A stress test is just what it sounds like: It is a test that puts extra stress on your heart to see how it responds to working hard and beating fast. You can make your heart work harder by exercising. You might ride a stationary bicycle or walk or run on a treadmill. This is why it is sometimes called a treadmill test. If you are unable to exercise, you can take a special medicine instead that makes your heart work harder. Heart tests then check how your heart does under stress.
This test creates a moving picture of your heart with sound waves. Echo provides information about:
- The size and shape of the heart
- How well heart chambers and valves are working
- Areas of poor blood flow
- Areas where heart muscle isn't contracting the right way
- Any previous injury to the heart from poor blood flow
This test is done in one of two ways:
Transthoracic echocardiography is a painless, noninvasive procedure. A health care provider places a device (transducer) on the chest that sends sound waves to the heart. The sound waves bounce off the heart to a computer, where they transform into pictures.

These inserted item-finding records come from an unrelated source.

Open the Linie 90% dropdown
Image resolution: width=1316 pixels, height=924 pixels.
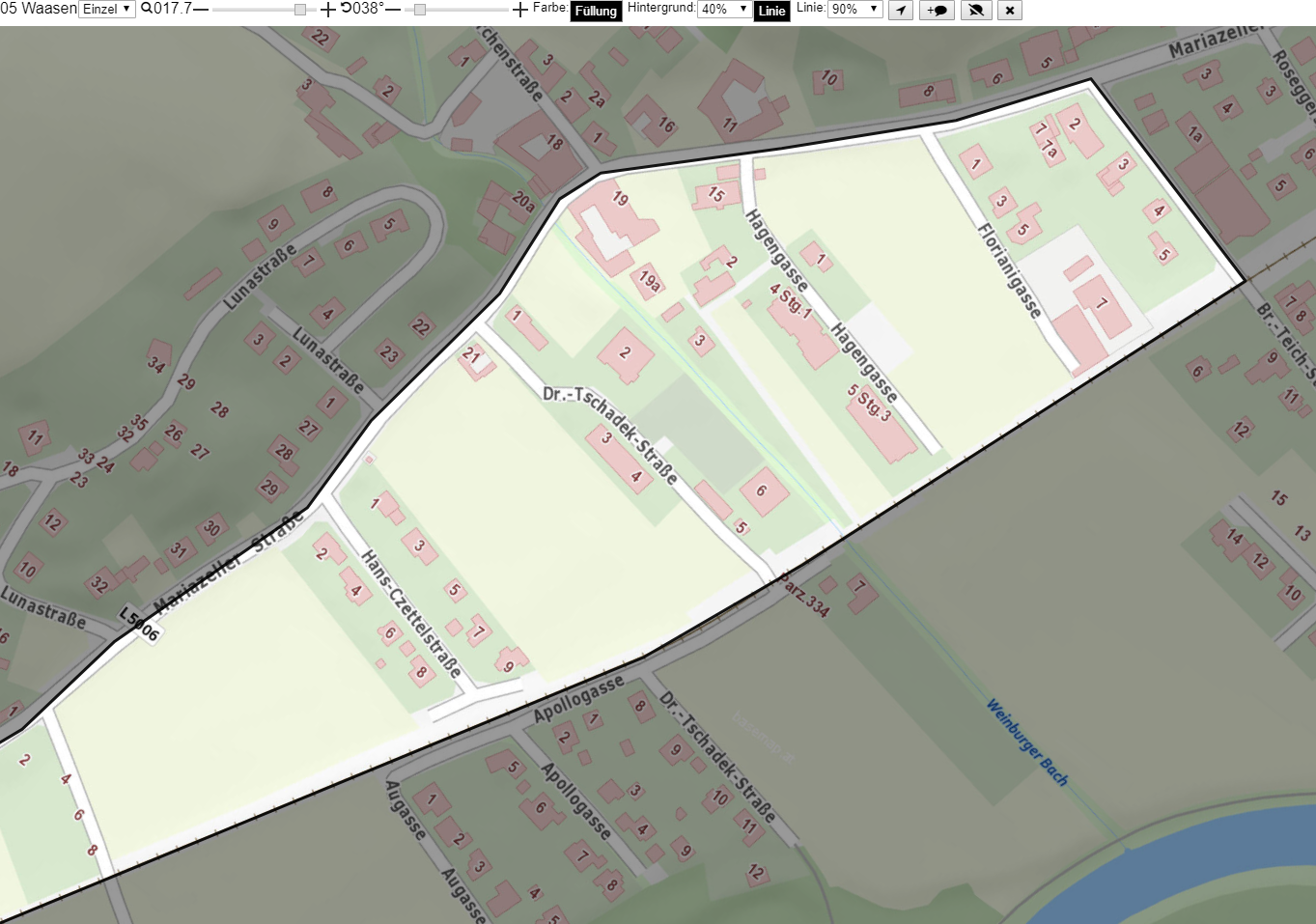tap(855, 9)
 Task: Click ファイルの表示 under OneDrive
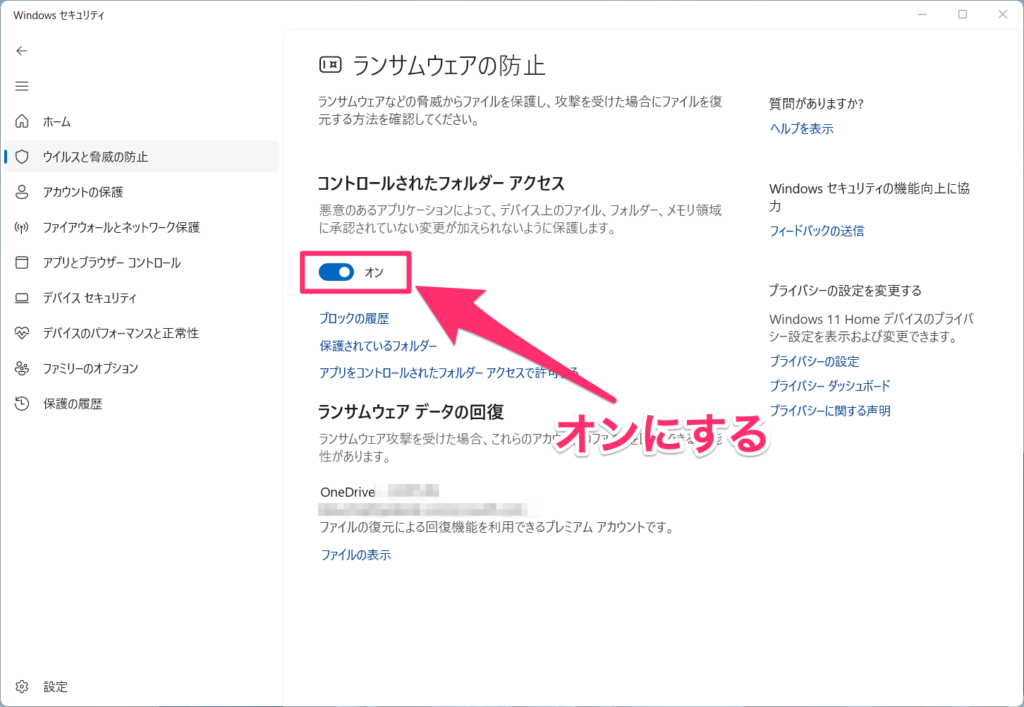pos(355,554)
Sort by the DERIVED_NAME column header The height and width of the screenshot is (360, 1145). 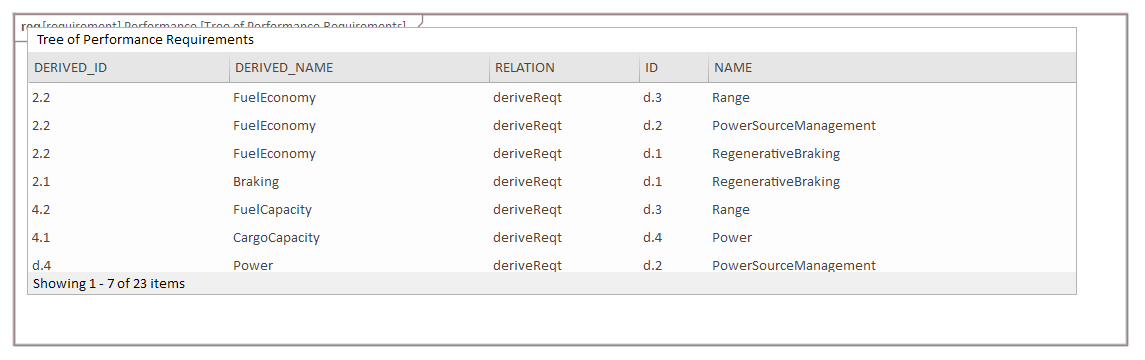tap(283, 68)
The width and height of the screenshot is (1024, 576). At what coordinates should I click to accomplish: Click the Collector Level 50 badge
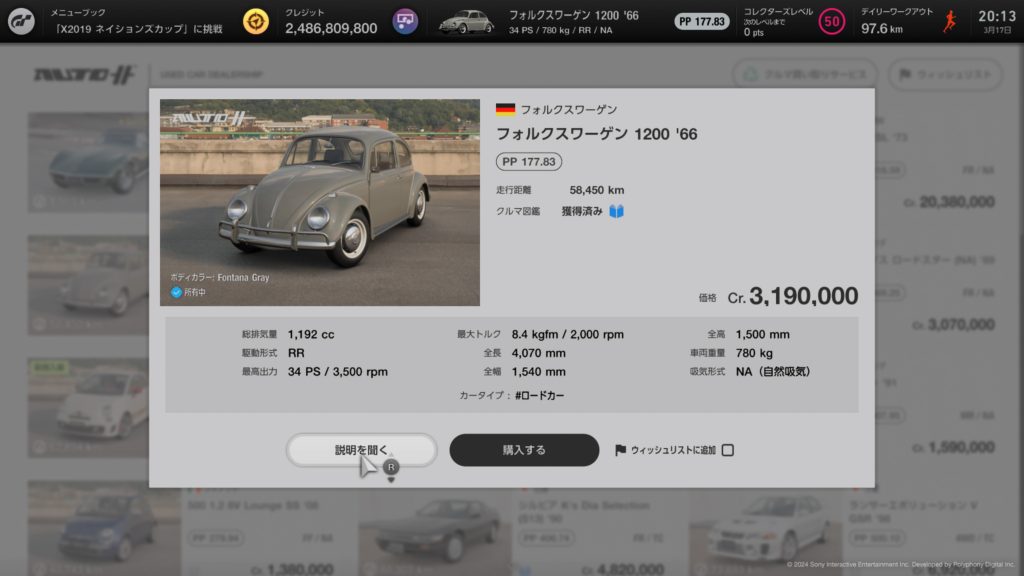click(831, 21)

Transesophageal echocardiography (TEE) connects the transducer to a flexible tube, placed into your mouth and past your throat, into your esophagus. This gets it closer to the heart, making it easier to get clear pictures of the heart and to detect any blood clots that might be developing because of AFib. You are sedated during this procedure so that you remain comfortable.
Your doctor may order a chest X-ray to better see structures in your chest, including your heart and lungs. This can reveal complications of AFib such as fluid buildup and an enlarged heart.
Your doctor may order blood tests to check levels of thyroid hormones or minerals that are essential for health and good functioning of cells and organs.